## Begin RECORD EXCERPTS

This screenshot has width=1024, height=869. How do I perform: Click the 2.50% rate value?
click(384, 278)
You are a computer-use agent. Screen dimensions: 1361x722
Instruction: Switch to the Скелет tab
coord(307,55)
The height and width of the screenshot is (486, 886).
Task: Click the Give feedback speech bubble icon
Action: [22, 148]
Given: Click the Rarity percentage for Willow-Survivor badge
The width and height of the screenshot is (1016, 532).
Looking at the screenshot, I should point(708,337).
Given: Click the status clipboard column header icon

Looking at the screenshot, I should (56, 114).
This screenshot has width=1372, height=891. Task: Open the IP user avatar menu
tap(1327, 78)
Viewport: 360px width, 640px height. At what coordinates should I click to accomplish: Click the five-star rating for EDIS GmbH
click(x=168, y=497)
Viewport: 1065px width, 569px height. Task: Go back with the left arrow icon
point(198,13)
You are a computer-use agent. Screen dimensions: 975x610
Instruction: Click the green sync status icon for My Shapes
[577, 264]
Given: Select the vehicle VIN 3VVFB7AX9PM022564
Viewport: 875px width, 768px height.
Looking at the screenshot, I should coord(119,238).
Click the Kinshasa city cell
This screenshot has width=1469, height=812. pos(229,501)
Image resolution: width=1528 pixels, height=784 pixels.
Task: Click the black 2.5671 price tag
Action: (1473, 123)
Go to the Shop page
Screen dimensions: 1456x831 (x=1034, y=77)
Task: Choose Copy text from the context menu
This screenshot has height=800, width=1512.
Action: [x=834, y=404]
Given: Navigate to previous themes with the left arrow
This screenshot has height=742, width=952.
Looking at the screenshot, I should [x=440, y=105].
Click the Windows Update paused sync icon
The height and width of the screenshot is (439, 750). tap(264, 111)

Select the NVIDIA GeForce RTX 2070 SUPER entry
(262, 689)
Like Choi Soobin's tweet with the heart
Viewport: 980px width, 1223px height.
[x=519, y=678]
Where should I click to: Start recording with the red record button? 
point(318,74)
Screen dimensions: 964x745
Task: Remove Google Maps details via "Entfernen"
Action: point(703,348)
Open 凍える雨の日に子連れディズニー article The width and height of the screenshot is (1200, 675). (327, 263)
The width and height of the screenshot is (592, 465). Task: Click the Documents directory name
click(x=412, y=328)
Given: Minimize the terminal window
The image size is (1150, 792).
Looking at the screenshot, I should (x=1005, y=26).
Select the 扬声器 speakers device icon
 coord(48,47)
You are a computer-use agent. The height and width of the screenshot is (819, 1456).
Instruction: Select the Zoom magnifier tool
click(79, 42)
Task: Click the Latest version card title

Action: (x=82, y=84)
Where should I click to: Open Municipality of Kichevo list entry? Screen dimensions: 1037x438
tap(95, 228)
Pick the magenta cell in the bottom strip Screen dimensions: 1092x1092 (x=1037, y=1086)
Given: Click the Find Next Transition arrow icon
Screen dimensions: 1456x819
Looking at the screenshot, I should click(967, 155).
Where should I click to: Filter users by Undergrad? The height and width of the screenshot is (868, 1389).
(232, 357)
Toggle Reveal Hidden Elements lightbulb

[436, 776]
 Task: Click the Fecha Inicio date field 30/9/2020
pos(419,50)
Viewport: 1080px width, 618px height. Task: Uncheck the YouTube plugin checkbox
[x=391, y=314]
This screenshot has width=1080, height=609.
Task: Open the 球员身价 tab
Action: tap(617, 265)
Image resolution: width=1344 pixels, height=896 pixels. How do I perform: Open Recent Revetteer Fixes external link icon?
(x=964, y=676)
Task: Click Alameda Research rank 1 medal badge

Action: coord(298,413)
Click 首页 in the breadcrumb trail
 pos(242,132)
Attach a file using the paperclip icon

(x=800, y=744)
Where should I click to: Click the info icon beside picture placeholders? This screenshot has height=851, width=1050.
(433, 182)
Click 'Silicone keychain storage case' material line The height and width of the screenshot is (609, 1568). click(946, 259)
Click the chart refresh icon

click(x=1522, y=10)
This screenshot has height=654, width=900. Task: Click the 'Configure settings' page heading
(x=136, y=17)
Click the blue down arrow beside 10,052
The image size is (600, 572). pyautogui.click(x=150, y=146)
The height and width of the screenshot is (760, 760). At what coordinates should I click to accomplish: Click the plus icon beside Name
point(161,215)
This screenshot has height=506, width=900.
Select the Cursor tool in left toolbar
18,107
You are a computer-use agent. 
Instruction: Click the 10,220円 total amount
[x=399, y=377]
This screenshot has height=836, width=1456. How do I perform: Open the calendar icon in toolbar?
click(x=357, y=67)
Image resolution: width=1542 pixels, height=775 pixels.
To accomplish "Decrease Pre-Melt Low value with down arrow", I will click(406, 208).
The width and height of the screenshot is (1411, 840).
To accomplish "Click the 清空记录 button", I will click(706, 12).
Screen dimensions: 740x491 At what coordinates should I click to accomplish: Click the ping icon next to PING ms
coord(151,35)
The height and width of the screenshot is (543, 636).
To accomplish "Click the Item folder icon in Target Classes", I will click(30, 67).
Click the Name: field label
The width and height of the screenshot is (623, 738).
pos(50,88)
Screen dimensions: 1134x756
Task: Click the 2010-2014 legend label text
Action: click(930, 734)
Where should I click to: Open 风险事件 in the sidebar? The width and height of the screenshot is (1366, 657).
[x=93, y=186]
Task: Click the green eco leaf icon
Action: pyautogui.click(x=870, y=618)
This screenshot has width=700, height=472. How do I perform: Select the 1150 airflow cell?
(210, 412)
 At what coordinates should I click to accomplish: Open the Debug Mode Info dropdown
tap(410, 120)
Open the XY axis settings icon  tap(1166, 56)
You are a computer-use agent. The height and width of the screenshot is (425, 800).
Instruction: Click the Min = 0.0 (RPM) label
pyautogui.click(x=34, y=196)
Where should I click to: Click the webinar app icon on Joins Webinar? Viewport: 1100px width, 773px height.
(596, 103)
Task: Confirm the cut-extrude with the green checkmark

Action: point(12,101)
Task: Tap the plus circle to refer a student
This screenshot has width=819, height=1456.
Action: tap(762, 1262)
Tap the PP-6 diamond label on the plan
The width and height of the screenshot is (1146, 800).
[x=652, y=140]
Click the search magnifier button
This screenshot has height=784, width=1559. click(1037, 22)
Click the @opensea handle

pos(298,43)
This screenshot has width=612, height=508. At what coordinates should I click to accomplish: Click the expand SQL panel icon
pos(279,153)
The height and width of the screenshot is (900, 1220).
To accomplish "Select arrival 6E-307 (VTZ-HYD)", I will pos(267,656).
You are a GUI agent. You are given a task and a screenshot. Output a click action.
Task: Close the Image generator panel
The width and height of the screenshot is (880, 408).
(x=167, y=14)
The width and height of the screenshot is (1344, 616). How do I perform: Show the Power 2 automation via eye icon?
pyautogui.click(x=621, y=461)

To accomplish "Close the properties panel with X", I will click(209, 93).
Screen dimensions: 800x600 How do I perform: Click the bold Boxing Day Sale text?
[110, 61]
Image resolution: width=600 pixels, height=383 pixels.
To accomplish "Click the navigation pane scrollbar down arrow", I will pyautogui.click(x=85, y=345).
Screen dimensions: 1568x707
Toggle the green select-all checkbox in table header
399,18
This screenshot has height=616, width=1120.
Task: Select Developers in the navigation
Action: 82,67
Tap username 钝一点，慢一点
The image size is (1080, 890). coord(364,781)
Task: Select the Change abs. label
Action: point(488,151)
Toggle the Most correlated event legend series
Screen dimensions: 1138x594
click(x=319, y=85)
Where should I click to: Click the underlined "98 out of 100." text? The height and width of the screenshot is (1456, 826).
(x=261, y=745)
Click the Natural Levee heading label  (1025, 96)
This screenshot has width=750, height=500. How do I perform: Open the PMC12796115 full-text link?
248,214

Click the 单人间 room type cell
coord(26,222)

## End RECORD EXCERPTS

GOAL: Copy out these lines word for word.

OUTPUT FOR THIS EXERCISE:
This screenshot has width=1024, height=869. How do I perform: Click the 2.50% rate value?
click(384, 278)
You are a computer-use agent. Screen dimensions: 1361x722
Instruction: Switch to the Скелет tab
coord(307,55)
The height and width of the screenshot is (486, 886).
Task: Click the Give feedback speech bubble icon
Action: [22, 148]
Given: Click the Rarity percentage for Willow-Survivor badge
The width and height of the screenshot is (1016, 532).
Looking at the screenshot, I should point(708,337).
Given: Click the status clipboard column header icon

Looking at the screenshot, I should (56, 114).
This screenshot has width=1372, height=891. Task: Open the IP user avatar menu
tap(1327, 78)
Viewport: 360px width, 640px height. At what coordinates should I click to accomplish: Click the five-star rating for EDIS GmbH
click(x=168, y=497)
Viewport: 1065px width, 569px height. Task: Go back with the left arrow icon
point(198,13)
You are a computer-use agent. Screen dimensions: 975x610
Instruction: Click the green sync status icon for My Shapes
[577, 264]
Given: Select the vehicle VIN 3VVFB7AX9PM022564
Viewport: 875px width, 768px height.
Looking at the screenshot, I should coord(119,238).
Click the Kinshasa city cell
This screenshot has width=1469, height=812. pos(229,501)
Image resolution: width=1528 pixels, height=784 pixels.
Task: Click the black 2.5671 price tag
Action: (1473, 123)
Go to the Shop page
Screen dimensions: 1456x831 (x=1034, y=77)
Task: Choose Copy text from the context menu
This screenshot has height=800, width=1512.
Action: [x=834, y=404]
Given: Navigate to previous themes with the left arrow
This screenshot has height=742, width=952.
Looking at the screenshot, I should [x=440, y=105].
Click the Windows Update paused sync icon
The height and width of the screenshot is (439, 750). tap(264, 111)

Select the NVIDIA GeForce RTX 2070 SUPER entry
(262, 689)
Like Choi Soobin's tweet with the heart
Viewport: 980px width, 1223px height.
[x=519, y=678]
Where should I click to: Start recording with the red record button? 
point(318,74)
Screen dimensions: 964x745
Task: Remove Google Maps details via "Entfernen"
Action: point(703,348)
Open 凍える雨の日に子連れディズニー article The width and height of the screenshot is (1200, 675). (327, 263)
The width and height of the screenshot is (592, 465). Task: Click the Documents directory name
click(x=412, y=328)
Given: Minimize the terminal window
The image size is (1150, 792).
Looking at the screenshot, I should (x=1005, y=26).
Select the 扬声器 speakers device icon
 coord(48,47)
You are a computer-use agent. The height and width of the screenshot is (819, 1456).
Instruction: Select the Zoom magnifier tool
click(79, 42)
Task: Click the Latest version card title

Action: (x=82, y=84)
Where should I click to: Open Municipality of Kichevo list entry? Screen dimensions: 1037x438
tap(95, 228)
Pick the magenta cell in the bottom strip Screen dimensions: 1092x1092 (x=1037, y=1086)
Given: Click the Find Next Transition arrow icon
Screen dimensions: 1456x819
Looking at the screenshot, I should click(967, 155).
Where should I click to: Filter users by Undergrad? The height and width of the screenshot is (868, 1389).
(232, 357)
Toggle Reveal Hidden Elements lightbulb

[436, 776]
 Task: Click the Fecha Inicio date field 30/9/2020
pos(419,50)
Viewport: 1080px width, 618px height. Task: Uncheck the YouTube plugin checkbox
[x=391, y=314]
This screenshot has width=1080, height=609.
Task: Open the 球员身价 tab
Action: tap(617, 265)
Image resolution: width=1344 pixels, height=896 pixels. How do I perform: Open Recent Revetteer Fixes external link icon?
(x=964, y=676)
Task: Click Alameda Research rank 1 medal badge

Action: coord(298,413)
Click 首页 in the breadcrumb trail
 pos(242,132)
Attach a file using the paperclip icon

(x=800, y=744)
Where should I click to: Click the info icon beside picture placeholders? This screenshot has height=851, width=1050.
(433, 182)
Click 'Silicone keychain storage case' material line The height and width of the screenshot is (609, 1568). click(946, 259)
Click the chart refresh icon

click(x=1522, y=10)
This screenshot has height=654, width=900. Task: Click the 'Configure settings' page heading
(x=136, y=17)
Click the blue down arrow beside 10,052
The image size is (600, 572). pyautogui.click(x=150, y=146)
The height and width of the screenshot is (760, 760). At what coordinates should I click to accomplish: Click the plus icon beside Name
point(161,215)
This screenshot has height=506, width=900.
Select the Cursor tool in left toolbar
18,107
You are a computer-use agent. 
Instruction: Click the 10,220円 total amount
[x=399, y=377]
This screenshot has height=836, width=1456. How do I perform: Open the calendar icon in toolbar?
click(x=357, y=67)
Image resolution: width=1542 pixels, height=775 pixels.
To accomplish "Decrease Pre-Melt Low value with down arrow", I will click(406, 208).
The width and height of the screenshot is (1411, 840).
To accomplish "Click the 清空记录 button", I will click(706, 12).
Screen dimensions: 740x491 At what coordinates should I click to accomplish: Click the ping icon next to PING ms
coord(151,35)
The height and width of the screenshot is (543, 636).
To accomplish "Click the Item folder icon in Target Classes", I will click(30, 67).
Click the Name: field label
The width and height of the screenshot is (623, 738).
pos(50,88)
Screen dimensions: 1134x756
Task: Click the 2010-2014 legend label text
Action: click(930, 734)
Where should I click to: Open 风险事件 in the sidebar? The width and height of the screenshot is (1366, 657).
[x=93, y=186]
Task: Click the green eco leaf icon
Action: pyautogui.click(x=870, y=618)
This screenshot has width=700, height=472. How do I perform: Select the 1150 airflow cell?
(210, 412)
 At what coordinates should I click to accomplish: Open the Debug Mode Info dropdown
tap(410, 120)
Open the XY axis settings icon  tap(1166, 56)
You are a computer-use agent. The height and width of the screenshot is (425, 800).
Instruction: Click the Min = 0.0 (RPM) label
pyautogui.click(x=34, y=196)
Where should I click to: Click the webinar app icon on Joins Webinar? Viewport: 1100px width, 773px height.
(596, 103)
Task: Confirm the cut-extrude with the green checkmark

Action: point(12,101)
Task: Tap the plus circle to refer a student
This screenshot has width=819, height=1456.
Action: tap(762, 1262)
Tap the PP-6 diamond label on the plan
The width and height of the screenshot is (1146, 800).
[x=652, y=140]
Click the search magnifier button
This screenshot has height=784, width=1559. click(1037, 22)
Click the @opensea handle

pos(298,43)
This screenshot has width=612, height=508. At what coordinates should I click to accomplish: Click the expand SQL panel icon
pos(279,153)
The height and width of the screenshot is (900, 1220).
To accomplish "Select arrival 6E-307 (VTZ-HYD)", I will pos(267,656).
You are a GUI agent. You are given a task and a screenshot. Output a click action.
Task: Close the Image generator panel
The width and height of the screenshot is (880, 408).
(x=167, y=14)
The width and height of the screenshot is (1344, 616). How do I perform: Show the Power 2 automation via eye icon?
pyautogui.click(x=621, y=461)

To accomplish "Close the properties panel with X", I will click(209, 93).
Screen dimensions: 800x600 How do I perform: Click the bold Boxing Day Sale text?
[110, 61]
Image resolution: width=600 pixels, height=383 pixels.
To accomplish "Click the navigation pane scrollbar down arrow", I will pyautogui.click(x=85, y=345).
Screen dimensions: 1568x707
Toggle the green select-all checkbox in table header
399,18
This screenshot has height=616, width=1120.
Task: Select Developers in the navigation
Action: 82,67
Tap username 钝一点，慢一点
The image size is (1080, 890). coord(364,781)
Task: Select the Change abs. label
Action: point(488,151)
Toggle the Most correlated event legend series
Screen dimensions: 1138x594
click(x=319, y=85)
Where should I click to: Click the underlined "98 out of 100." text? The height and width of the screenshot is (1456, 826).
(x=261, y=745)
Click the Natural Levee heading label  (1025, 96)
This screenshot has width=750, height=500. How do I perform: Open the PMC12796115 full-text link?
248,214

Click the 单人间 room type cell
coord(26,222)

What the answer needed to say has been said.